Diante dessa discussão, percebe-se que o lugar do psicanalista no hospital pode ser abordado a partir de duas dimensões que não se excluem e, ao mesmo tempo, se articulam: a dimensão da clínica psicanalítica e a dimensão da instituição. Neste capítulo, ao tratarmos o lugar do psicanalista a partir do discurso, da ética e das especificidades da psicanálise, delimitou-se esse lugar a partir da dimensão da clínica. Isso significa que do ponto de vista dessa dimensão, a função do psicanalista no hospital não se distingue daquela que o analista ocupa nos consultórios ou em qualquer lugar onde ele atue.

No entanto, quando esse lugar é investigado a partir da dimensão institucional, ele se torna específico do hospital, ou seja, diferente daquele do enquadre convencional. Isso porque, no contexto hospitalar, o analista precisa lidar com situações particulares desses locais. É importante enfatizar que essas situações devem ser enfrentadas e discutidas a partir dos princípios da psicanálise, isto é, da dimensão clínica. Portanto, trata-se de duas dimensões que estão articuladas.

Seguindo essas ideias, o lugar do psicanalista no hospital precisa ser criado a cada dia de modo que ele possa operar. É um lugar que não se define pela vaga disponível para esse

cargo, pelo espaço físico e nem mesmo pela demanda do médico por um “psicólogo”. É um lugar que não corresponde necessariamente ao lugar em que a equipe o coloca. Ele precisa ser construído a partir do posicionamento do psicanalista no que diz respeito à dimensão de sua clínica e à dimensão institucional. Isso exige do analista condições de sustentar seu discurso e sua ética na interlocução com os outros, possibilitando a transmissão da psicanálise.

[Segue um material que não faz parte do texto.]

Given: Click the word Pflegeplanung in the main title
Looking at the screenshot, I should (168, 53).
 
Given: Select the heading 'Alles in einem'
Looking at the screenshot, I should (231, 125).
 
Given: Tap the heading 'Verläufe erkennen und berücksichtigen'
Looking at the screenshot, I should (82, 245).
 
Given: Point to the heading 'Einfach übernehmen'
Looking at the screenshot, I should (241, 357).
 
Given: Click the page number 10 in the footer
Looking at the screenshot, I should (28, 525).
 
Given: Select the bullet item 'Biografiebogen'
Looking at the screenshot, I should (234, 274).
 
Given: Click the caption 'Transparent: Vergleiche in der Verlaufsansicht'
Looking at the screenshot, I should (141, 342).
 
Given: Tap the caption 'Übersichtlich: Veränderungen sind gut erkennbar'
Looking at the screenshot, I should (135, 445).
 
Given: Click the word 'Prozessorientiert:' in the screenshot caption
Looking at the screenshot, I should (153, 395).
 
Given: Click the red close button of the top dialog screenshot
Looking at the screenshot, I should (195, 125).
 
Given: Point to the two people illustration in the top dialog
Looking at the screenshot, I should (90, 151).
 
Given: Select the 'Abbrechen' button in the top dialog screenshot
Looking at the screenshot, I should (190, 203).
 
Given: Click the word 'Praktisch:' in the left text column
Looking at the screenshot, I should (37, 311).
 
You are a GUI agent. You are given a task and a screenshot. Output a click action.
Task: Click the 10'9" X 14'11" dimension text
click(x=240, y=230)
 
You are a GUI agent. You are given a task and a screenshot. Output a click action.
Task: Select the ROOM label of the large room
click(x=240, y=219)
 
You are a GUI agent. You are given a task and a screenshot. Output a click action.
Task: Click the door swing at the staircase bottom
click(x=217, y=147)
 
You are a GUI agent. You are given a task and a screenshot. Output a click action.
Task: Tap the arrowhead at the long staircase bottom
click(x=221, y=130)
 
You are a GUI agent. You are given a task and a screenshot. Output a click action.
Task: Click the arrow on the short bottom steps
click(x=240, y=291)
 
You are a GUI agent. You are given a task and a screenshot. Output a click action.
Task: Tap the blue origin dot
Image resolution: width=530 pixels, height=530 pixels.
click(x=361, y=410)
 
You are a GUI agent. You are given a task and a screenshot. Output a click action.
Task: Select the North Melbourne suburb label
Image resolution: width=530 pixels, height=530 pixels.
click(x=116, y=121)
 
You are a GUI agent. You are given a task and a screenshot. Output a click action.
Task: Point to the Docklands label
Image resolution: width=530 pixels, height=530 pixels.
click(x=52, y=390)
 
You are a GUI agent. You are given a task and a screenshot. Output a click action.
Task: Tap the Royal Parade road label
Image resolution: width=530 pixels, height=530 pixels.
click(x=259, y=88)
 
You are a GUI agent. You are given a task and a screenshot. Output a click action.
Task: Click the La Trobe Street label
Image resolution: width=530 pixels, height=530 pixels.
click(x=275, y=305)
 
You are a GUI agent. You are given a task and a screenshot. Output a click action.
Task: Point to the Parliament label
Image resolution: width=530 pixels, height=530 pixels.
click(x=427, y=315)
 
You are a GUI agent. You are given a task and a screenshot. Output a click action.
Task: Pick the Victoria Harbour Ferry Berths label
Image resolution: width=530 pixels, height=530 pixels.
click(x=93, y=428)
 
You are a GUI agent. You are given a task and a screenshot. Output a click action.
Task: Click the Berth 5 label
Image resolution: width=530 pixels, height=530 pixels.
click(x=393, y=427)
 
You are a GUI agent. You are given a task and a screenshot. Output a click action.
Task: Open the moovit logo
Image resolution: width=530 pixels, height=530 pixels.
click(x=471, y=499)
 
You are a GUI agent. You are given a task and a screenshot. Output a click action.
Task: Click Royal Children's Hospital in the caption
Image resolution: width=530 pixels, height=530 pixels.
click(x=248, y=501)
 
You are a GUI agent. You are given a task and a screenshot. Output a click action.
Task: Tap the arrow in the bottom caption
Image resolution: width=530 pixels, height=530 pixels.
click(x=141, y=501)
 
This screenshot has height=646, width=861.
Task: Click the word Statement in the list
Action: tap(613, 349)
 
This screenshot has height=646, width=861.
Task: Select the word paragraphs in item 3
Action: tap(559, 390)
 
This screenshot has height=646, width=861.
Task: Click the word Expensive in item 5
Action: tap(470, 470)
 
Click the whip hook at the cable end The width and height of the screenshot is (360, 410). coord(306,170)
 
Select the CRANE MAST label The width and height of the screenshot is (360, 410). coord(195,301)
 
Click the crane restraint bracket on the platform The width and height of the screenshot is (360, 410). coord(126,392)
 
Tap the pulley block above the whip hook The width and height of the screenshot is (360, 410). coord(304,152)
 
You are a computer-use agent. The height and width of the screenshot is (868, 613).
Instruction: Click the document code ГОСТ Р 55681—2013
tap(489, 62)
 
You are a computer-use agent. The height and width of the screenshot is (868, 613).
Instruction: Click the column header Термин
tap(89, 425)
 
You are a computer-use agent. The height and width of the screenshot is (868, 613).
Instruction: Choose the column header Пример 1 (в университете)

Até este momento da pesquisa, investigamos, principalmente, o lugar do psicanalista a partir da dimensão da clínica. Agora, faz-se necessária a discussão sobre o lugar do psicanalista a partir da dimensão institucional. Isso significa pesquisar sobre as diversas situações – aquelas que não se apresentam no consultório – com que o analista é obrigado a lidar quando trabalha num hospital geral. Essas variáveis serão designadas, no próximo capítulo, como particularidades.

CAPÍTULO 3

O LUGAR DO PSICANALISTA NOS HOSPITAIS GERAIS: DIMENSÃO INSTITUCIONAL

No capítulo anterior, demarcamos o lugar do psicanalista no hospital a partir da vertente do discurso, da ética e das especificidades. Designamos essas vertentes como a dimensão clínica do lugar do analista no contexto hospitalar e concluímos que, nesse âmbito, a função do analista é a mesma que nos consultórios particulares ou em qualquer outro espaço que ele atue.

Todavia, ao considerarmos as situações particulares que envolvem o analista na instituição hospitalar, sua função se torna específica desse local. No capítulo II, vimos que quando tratamos o lugar do analista a partir da dimensão institucional, sua função não é a mesma que a dos consultórios, ainda que ele trabalhe com os mesmos conceitos. Isso porque o analista vai lidar com variáveis que se distanciam do enquadre convencional. Neste capítulo, essas situações variáveis serão designadas como particularidades da clínica psicanalítica no hospital.

Portanto, o objetivo deste capítulo é investigar o lugar do psicanalista a partir do que designamos como dimensão institucional. Ressalta-se que discutir sobre essa dimensão implica, necessariamente, também tratar da dimensão clínica, pois é aí que se encontram os arcabouços teóricos da psicanálise.